Are Mental Health and Neurodevelopmental Conditions Barriers to Postsecondary Access?
Rubab Arim and Marc Frenette
Social Analysis and Modelling Division
Statistics Canada
February 2019
SUMMARY
The benefits of obtaining a postsecondary education (PSE) are well documented. Various factors such as sex, academic performance, and parental education and income have been identified as key determinants of enrollment in PSE. Yet, relatively little attention has been paid to the independent role of disability as a barrier to enrolling in PSE.
The purpose of this study was to address this gap by comparing the postsecondary enrollment rates of youth aged 18 to 22 who fell under one of four categories during their school years:
- had no long-term diagnosed health condition including neurodevelopmental, mental health and other conditions (comparison group)
- had a neurodevelopmental condition (NDC)
- had a mental health condition (MHC)
- had both an NDC and an MHC.
The health conditions were captured in the National Longitudinal Survey of Children and Youth (NLSCY), which was linked to the T1 Family File (T1FF). The T1FF contains information on tuition credits and education and textbook amounts, both of which help identify postsecondary enrollment.
The classification of youth’s health consisted of four groupings:
- youth in the comparison group (who were not diagnosed with any long-term health condition in their school years)
- youth who had an NDC only (including epilepsy, cerebral palsy, intellectual disability and learning disability)

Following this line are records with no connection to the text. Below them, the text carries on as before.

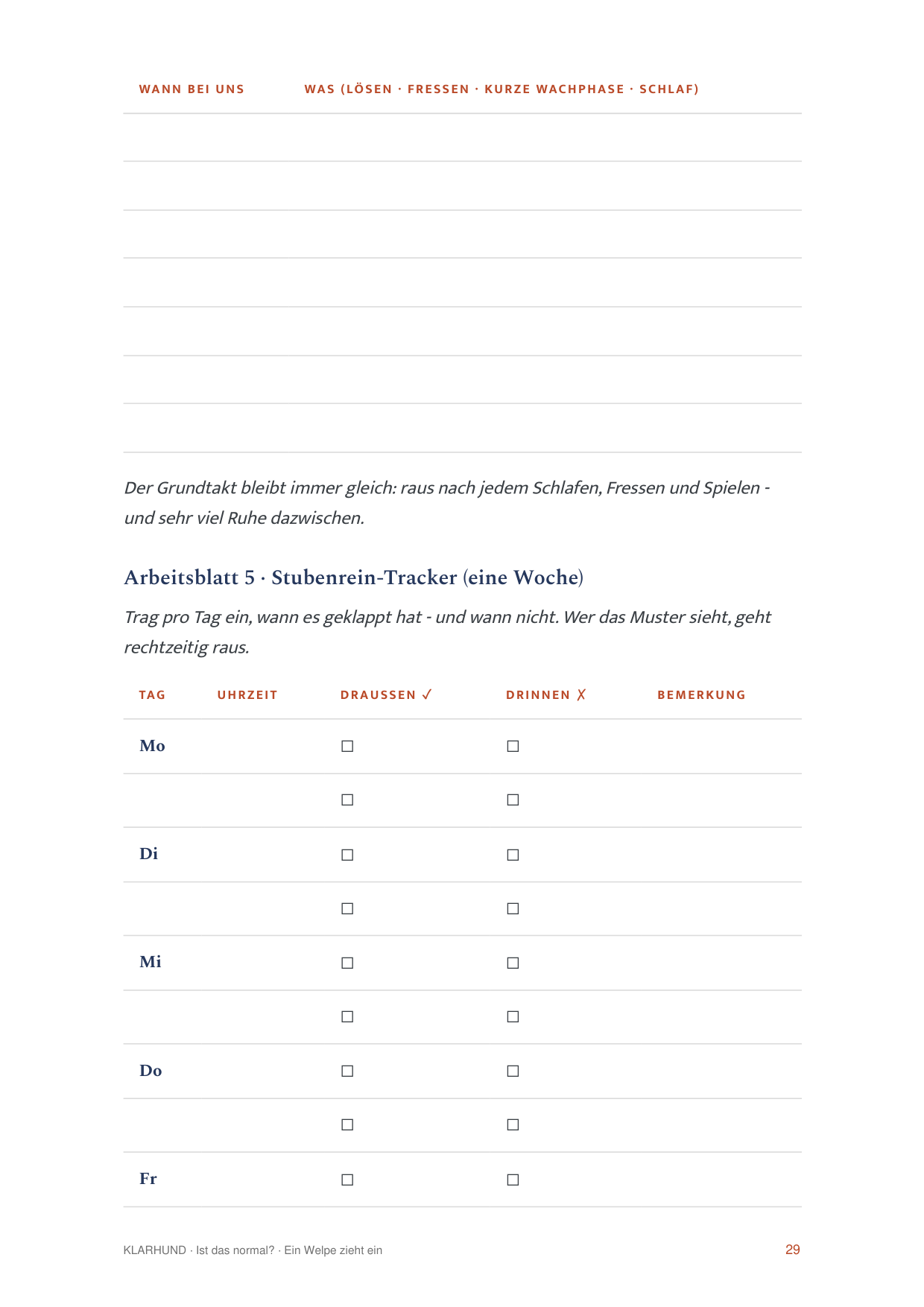Check Draussen box in Do row
Image resolution: width=924 pixels, height=1307 pixels.
347,1071
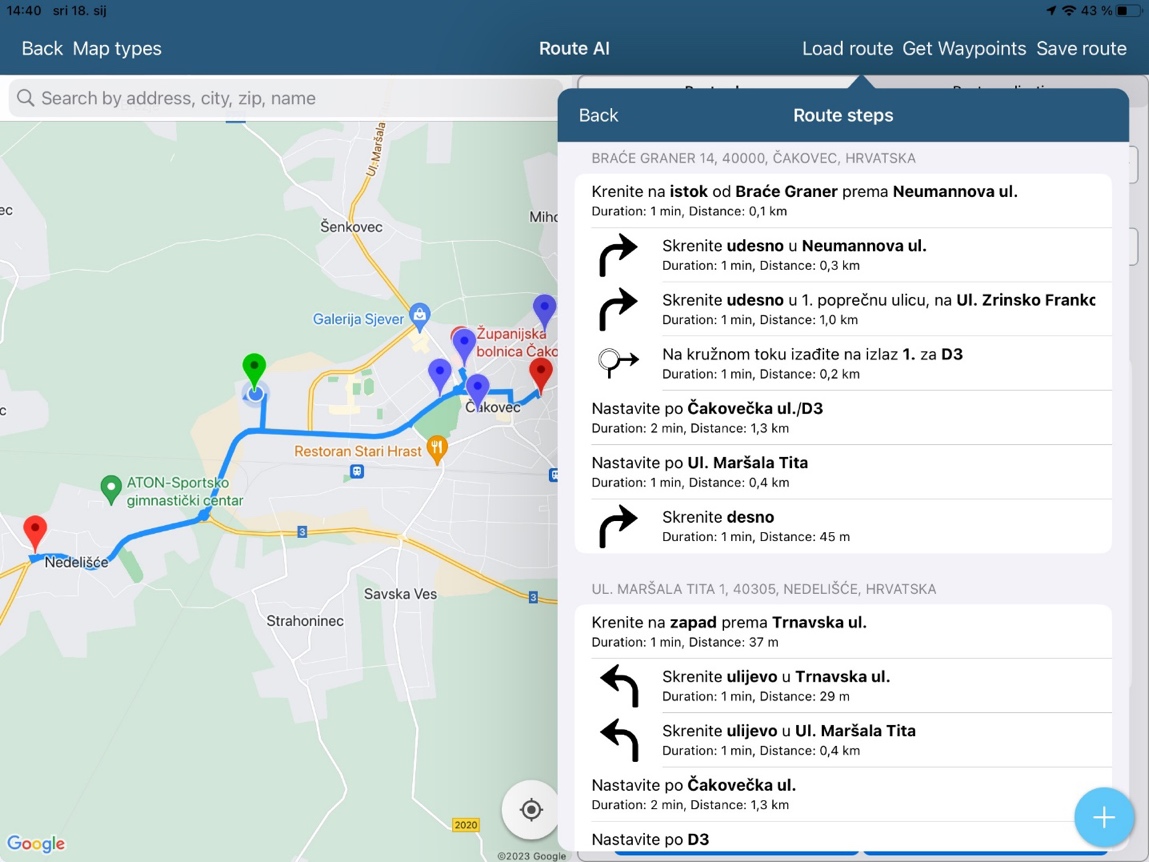The height and width of the screenshot is (862, 1149).
Task: Focus the address search field
Action: coord(290,98)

- youth who had an MHC only (including ADHD and emotional, psychological or nervous difficulties)
- youth with both an NDC and an MHC.
A majority (86%) of youth with an NDC had a learning disability, whereas 71% of youth with an MHC had ADHD.
The findings suggest that 77% of youth who were not diagnosed with any long-term health condition in their school years (the comparison group) enrolled in postsecondary education (PSE) by their early 20s.
In contrast, 60% of youth diagnosed with a neurodevelopmental condition (NDC) enrolled in PSE in the same time frame (a gap of 17 percentage points), while
Only 48% of youth diagnosed with a mental health condition (MHC) enrolled in PSE (a gap of 29 percentage points compared with youth in the comparison group).
Youth diagnosed with both an NDC and an MHC were even less likely to enroll, with only 36% going on to PSE (41 percentage points behind youth in the comparison group). *
Differences in sex, academic performance and family background (e.g., parental income and education) explain only about one-third of these gaps.
Among the MHCs, the most common diagnosis was Attention Deficit Hyperactivity Disorder (ADHD). Youth with an ADHD diagnosis were less likely to pursue PSE than youth diagnosed with other types of MHCs such as emotional, psychological or nervous difficulties.
These findings suggest that youth diagnosed with neurodevelopmental conditions and mental health conditions in their school years face barriers to enrolling in postsecondary education that are distinct from those confronting other youth.
*LDAO Note: Since ADHD is the most common disorder to co-exist with learning disabilities, it is likely that a good portion of the youth with both an NDC and MHC would have LDs/ADHD.